AI-ACCELERATED DRUG DISCOVERY
Available from Reaxense
This protein is integrated into the Receptor.AI ecosystem as a prospective target with high therapeutic potential. We performed a comprehensive characterization of Krev interaction trapped protein 1 including:
1. LLM-powered literature research
Our custom-tailored LLM extracted and formalized all relevant information about the protein from a large set of structured and unstructured data sources and stored it in the form of a Knowledge Graph. This comprehensive analysis allowed us to gain insight into Krev interaction trapped protein 1 therapeutic significance, existing small molecule ligands, relevant off-targets, and protein-protein interactions.
Fig. 1. Preliminary target research workflow
2. AI-Driven Conformational Ensemble Generation
Starting from the initial protein structure, we employed advanced AI algorithms to predict alternative functional states of Krev interaction trapped protein 1, including large-scale conformational changes along "soft" collective coordinates. Through molecular simulations with AI-enhanced sampling and trajectory clustering, we explored the broad conformational space of the protein and identified its representative structures. Utilizing diffusion-based AI models and active learning AutoML, we generated a statistically robust ensemble of equilibrium protein conformations that capture the receptor's full dynamic behavior, providing a robust foundation for accurate structure-based drug design.
Fig. 2. AI-powered molecular dynamics simulations workflow
3. Binding pockets identification and characterization
We employed the AI-based pocket prediction module to discover orthosteric, allosteric, hidden, and cryptic binding pockets on the protein’s surface.

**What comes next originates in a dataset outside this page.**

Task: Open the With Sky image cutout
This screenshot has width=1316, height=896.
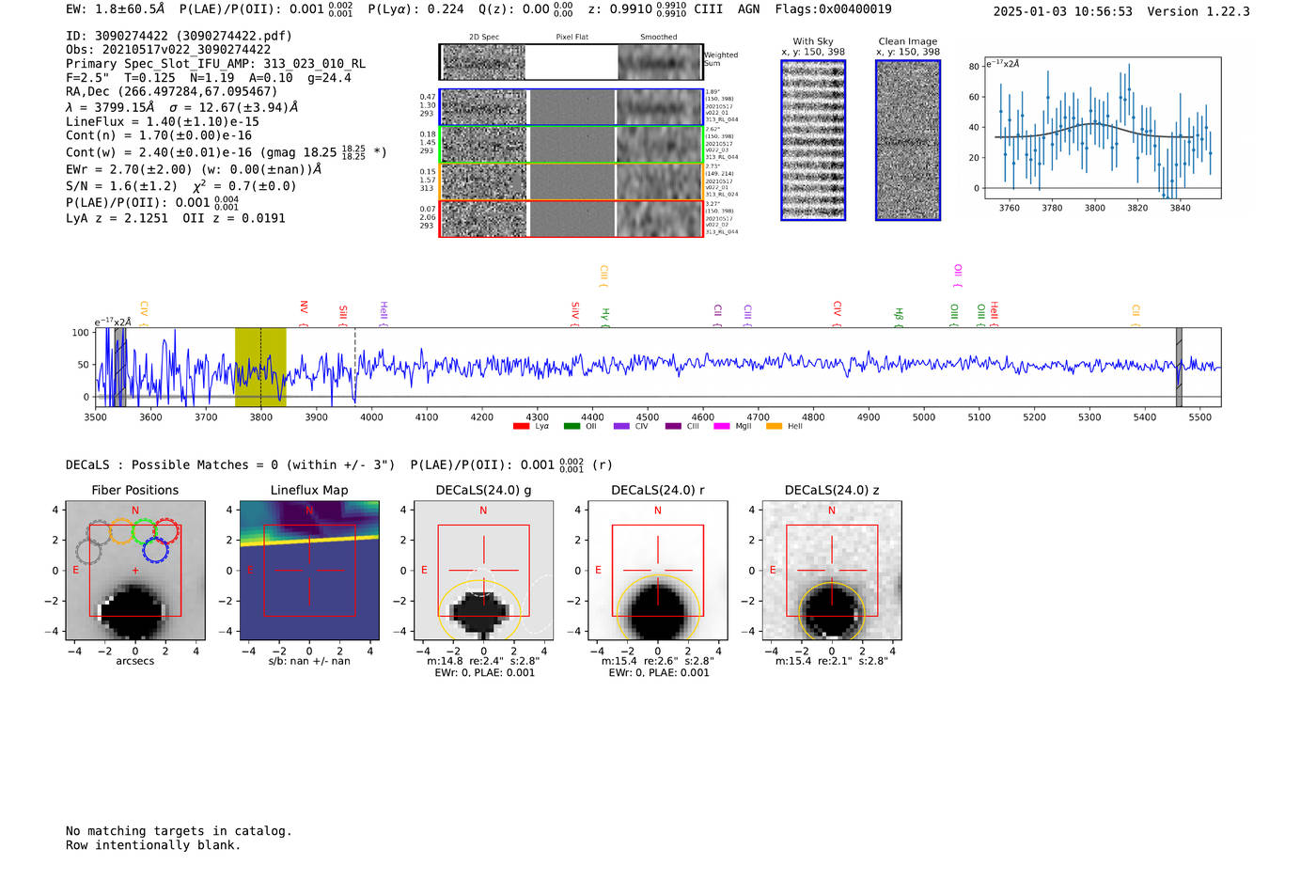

Our technique integrates the LLM-driven literature search and structure-aware ensemble-based pocket detection algorithm that utilizes previously established protein dynamics. Tentative pockets are then subject to AI scoring and ranking with simultaneous detection of false positives. In the final step, the AI model assesses the druggability of each pocket enabling a comprehensive selection of the most promising pockets for further targeting.
Fig. 3. AI-based binding pocket detection workflow
4. AI-Powered Virtual Screening
Our ecosystem is equipped to perform AI-driven virtual screening on Krev interaction trapped protein 1. With access to a vast chemical space and cutting-edge AI docking algorithms, we can rapidly and reliably predict the most promising, novel, diverse, potent, and safe small molecule ligands of Krev interaction trapped protein 1. This approach allows us to achieve an excellent hit rate and to identify compounds ready for advanced lead discovery and optimization.
Fig. 4. The screening workflow of Receptor.AI
Receptor.AI, in partnership with Reaxense, developed a next-generation technology for on-demand focused library design to enable extensive target exploration.
The focused library for Krev interaction trapped protein 1 includes a list of the most effective modulators, each annotated with 38 ADME-Tox and 32 physicochemical and drug-likeness parameters. Furthermore, each compound is shown with its optimal docking poses, affinity scores, and activity scores, offering a detailed summary.
Krev interaction trapped protein 1
partner:
Reaxense
upacc:
O00522
UPID:
KRIT1_HUMAN
Alternative names:
Cerebral cavernous malformations 1 protein
Alternative UPACC:
O00522; A6NNU0; O43894; Q506L6; Q6U276; Q75N19; Q9H180; Q9H264; Q9HAX5
Background:
Krev interaction trapped protein 1, also known as Cerebral cavernous malformations 1 protein, plays a pivotal role in the CCM signaling pathway, crucial for heart and vessel formation and integrity. It acts as a negative regulator of angiogenesis, influencing endothelial proliferation, apoptosis, migration, and sprouting angiogenesis. The protein is involved in various signaling cascades, including AKT phosphorylation and the DELTA-NOTCH cascade, contributing to vascular lumen stability and endothelial cell polarity.
Therapeutic significance:
Given its central role in cerebral cavernous malformations 1, a condition leading to hemorrhagic stroke and seizures, Krev interaction trapped protein 1 presents a promising target for therapeutic intervention. Understanding its function could pave the way for novel treatments aimed at mitigating the vascular anomalies associated with this disease.